Monday, July 12, 2010

Make the cucumbers stop!

Warning to anyone tempted to follow my footsteps into canning insanity. DON'T buy several baskets of cucumbers thinking it's a quick simple process to turn them into pickles. It's not quick. It's not simple. And you may permanently smell like vinegar. I do.

So having never made pickles before and standing in the market without having first checking a recipe, the primary challenge is to try to guess how many to buy! I looked at the two quart baskets for $5.50 and really had no clue how many jars I could expect to fill. No clue. So I bought four baskets and hoped that I wasn't getting too few.

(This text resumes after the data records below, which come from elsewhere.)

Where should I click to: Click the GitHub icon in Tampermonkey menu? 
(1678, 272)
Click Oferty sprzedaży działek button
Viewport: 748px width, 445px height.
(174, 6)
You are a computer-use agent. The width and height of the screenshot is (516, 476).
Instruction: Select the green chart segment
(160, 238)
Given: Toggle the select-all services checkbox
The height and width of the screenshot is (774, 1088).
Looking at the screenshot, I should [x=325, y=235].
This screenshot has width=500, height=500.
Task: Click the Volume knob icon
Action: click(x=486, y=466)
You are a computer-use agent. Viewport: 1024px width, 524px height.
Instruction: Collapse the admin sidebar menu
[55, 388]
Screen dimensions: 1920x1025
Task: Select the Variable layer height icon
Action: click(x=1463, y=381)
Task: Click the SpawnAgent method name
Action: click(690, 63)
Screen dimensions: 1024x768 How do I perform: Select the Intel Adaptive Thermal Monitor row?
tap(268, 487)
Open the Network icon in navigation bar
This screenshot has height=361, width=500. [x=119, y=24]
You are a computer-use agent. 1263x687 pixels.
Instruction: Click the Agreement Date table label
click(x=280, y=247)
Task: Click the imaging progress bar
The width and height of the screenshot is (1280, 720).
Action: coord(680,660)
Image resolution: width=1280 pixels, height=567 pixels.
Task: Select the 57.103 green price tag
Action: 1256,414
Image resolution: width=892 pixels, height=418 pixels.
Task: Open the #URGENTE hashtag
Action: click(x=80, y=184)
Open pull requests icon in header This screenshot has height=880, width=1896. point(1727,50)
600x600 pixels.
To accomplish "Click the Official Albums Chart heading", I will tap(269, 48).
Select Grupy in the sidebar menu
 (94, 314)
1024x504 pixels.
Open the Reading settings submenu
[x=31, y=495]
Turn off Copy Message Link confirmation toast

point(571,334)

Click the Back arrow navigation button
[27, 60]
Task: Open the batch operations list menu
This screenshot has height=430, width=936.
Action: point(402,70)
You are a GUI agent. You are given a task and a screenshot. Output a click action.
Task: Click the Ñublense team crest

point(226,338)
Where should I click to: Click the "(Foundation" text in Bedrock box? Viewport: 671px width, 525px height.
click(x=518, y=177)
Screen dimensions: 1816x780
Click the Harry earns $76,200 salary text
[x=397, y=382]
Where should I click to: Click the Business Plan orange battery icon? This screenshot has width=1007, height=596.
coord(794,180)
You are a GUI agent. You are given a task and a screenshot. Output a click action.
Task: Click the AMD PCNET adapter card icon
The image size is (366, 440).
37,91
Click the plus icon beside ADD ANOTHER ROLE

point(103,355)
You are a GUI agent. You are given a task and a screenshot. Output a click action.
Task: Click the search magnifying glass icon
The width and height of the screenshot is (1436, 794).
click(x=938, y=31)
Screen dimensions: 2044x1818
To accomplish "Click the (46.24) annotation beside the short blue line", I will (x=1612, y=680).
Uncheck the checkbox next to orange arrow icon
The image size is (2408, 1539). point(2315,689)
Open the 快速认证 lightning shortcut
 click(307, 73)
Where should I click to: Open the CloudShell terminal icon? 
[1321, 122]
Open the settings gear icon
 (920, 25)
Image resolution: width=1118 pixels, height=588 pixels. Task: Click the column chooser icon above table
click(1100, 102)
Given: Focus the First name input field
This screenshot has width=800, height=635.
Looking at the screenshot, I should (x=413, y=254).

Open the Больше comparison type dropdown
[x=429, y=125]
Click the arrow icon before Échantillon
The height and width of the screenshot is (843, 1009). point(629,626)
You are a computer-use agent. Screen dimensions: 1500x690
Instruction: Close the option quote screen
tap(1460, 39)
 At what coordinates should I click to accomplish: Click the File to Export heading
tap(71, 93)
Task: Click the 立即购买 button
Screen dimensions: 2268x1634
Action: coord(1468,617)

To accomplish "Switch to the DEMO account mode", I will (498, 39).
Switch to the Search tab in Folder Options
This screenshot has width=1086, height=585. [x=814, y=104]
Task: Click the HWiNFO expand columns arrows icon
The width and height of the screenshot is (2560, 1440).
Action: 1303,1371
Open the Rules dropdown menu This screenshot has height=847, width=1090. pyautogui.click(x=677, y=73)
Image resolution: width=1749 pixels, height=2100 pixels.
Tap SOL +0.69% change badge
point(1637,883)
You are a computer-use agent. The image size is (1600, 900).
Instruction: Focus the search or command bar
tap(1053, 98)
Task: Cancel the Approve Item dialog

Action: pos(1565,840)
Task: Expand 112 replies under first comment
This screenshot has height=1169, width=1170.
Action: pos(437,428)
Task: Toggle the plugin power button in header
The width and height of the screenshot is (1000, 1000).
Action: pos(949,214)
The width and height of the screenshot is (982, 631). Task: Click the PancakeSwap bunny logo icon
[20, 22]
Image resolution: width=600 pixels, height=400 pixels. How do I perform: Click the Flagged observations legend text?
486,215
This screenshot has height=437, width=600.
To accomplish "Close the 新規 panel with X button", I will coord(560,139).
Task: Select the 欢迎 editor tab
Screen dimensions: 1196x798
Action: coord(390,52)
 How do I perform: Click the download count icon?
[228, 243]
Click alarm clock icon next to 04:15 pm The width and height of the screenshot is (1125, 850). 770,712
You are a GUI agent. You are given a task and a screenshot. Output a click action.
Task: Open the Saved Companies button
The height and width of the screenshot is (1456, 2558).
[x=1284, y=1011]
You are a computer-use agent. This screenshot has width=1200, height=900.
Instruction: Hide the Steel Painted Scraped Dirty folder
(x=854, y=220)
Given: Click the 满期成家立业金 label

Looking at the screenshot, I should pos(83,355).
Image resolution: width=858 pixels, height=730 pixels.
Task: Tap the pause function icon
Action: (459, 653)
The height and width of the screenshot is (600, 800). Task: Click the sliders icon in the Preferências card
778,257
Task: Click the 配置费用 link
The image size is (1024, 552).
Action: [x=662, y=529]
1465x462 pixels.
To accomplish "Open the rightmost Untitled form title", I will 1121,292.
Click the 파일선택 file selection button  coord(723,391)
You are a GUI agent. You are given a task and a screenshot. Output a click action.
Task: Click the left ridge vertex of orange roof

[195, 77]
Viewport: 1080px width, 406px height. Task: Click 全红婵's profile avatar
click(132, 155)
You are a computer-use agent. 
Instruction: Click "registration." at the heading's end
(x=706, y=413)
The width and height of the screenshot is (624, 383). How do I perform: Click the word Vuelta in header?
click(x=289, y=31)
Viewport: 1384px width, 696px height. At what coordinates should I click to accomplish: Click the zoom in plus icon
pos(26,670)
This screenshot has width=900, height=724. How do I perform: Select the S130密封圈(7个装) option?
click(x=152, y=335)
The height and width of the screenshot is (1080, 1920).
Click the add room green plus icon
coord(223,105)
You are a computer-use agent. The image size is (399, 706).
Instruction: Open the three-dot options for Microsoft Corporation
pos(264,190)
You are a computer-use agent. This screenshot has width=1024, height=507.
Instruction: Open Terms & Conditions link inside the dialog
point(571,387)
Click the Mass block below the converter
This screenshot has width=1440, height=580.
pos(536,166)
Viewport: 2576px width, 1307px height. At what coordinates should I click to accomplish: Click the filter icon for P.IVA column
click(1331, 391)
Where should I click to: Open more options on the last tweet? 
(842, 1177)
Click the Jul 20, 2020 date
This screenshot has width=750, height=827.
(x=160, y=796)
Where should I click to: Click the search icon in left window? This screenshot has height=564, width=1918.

Well, it worked out I had purchased somewhere in the neighbourhood of 18 pounds of cucumbers. That's a lot. DO NOT BUY 18 POUNDS OF CUCUMBERS!

I decided to try several different recipes. First, I would use the traditional Blue Ribbon dill method that involves long, slow brining of at least 24 hours. Then I would also make quick cold pack dills using prefab pickling mixes.

The brined pickles were relatively straightforward but SLOW to produce. 24 hours of brining was followed with 24 hours of soaking in vinegar solution. Well, Blue Ribbon let me down. The amount of vinegar mix they recommended wasn't nearly enough to cover all the pickles, and some of them poked out for the day (we'll see if I survive), not by a mile, and this is even after I had pared down the number of cucumbers it called for. But in the end, I got six pints of pickles, so I was placated.

The quick dills are much less work. Cut the ends off the cucumbers, wash them off, pack them, and then add the vinegar broth (which is basically just white vinegar and the packet of spice). I spruced up the jars by adding different things. Some got beautiful fresh dill weed that I bought. Some included garlic. In others I included hot peppers that I had dried a couple years ago. I primarily filled quart jars just to try to get them processed more quickly. But even so, the effort required was something like 6 hours over the weekend and another 6 hours on a Monday night after work (I was pickling til 1 in the morning), the whole time steam spewing from the canning pot and vinegar vapour curling my nose hairs. The dog hid outside the entire evening and coughed.

But the end result was something like 9 quart jars of pickles and at least 6 pint jars, so 12 quarts overall. Can anyone even EAT that many pickles in a year? And that doesn't even include the sweet pickles that I intend to make later.